• Hannah Hamberg: Pieni häpeä
  • Hannah Hamberg: Pieni häpeä
  • Hannah Hamberg: Kasvumaa

Hannah Hamberg

A Little Shame

Uudenmaankatu 12.7.-30.7.2017

Hannah Hamberg
A Little Shame
Galleria Huuto Uudenmaankatu
12-30 July 2017

I am now tall enough to reach the fourth shelf in the kitchen cupboard and able to grab the meringue bag. Meringue is delicious, crunchy and full of vanilla flavor, but the crumbs on the floor stick to the bottom of my socks. I always wear three pairs of fluffy socks at the same time. Cold toes, small toenails, thick ankles and a wart. I wasn’t invited to Sirpa’s birthday party. She lives next door. The neighborhood girls always end their stories when I join them and no one wants to swap stickers with me. I just have to get used to staring at their backs, the backs of their heads and their buttocks. Sirpa Vatanen has a flat head and googly eyes. She constantly cracks her short fingers. Snap and pop – the googly eye’s neck and face swell up. Sirpa is ugly but she still has friends. I will have my own party. There is a bag of mixed vegetables in the freezer, dry marshmallows in the chest of drawers and olives in the fridge. After swallowing one of these treats, I will already have the next one on my tongue. Sirpa can keep her birthday party!
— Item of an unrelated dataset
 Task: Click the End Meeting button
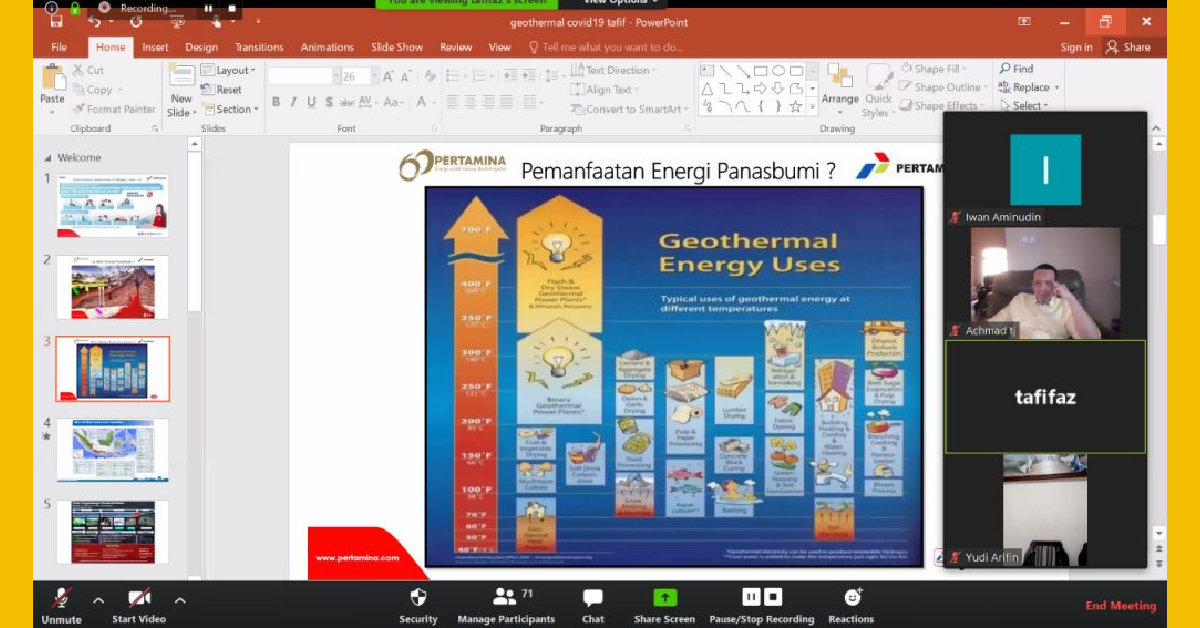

I will shovel savory and sweet, sweet and savory things into my mouth. I will take one bite after another until a piece of sausage sticks to my palate and I forget about Sirpa.

I have created the works in the exhibition using materials I liked as a child. Strict rules and principles guide my work.

– The color may not spread over the lines.

– Each element must be painted from beginning to end before I can move on to the next element. Thus, the details will lead to new ones and ultimately take over the entire surface.

– Brush strokes cannot be left visible and the entire surface must be worked with equal precision.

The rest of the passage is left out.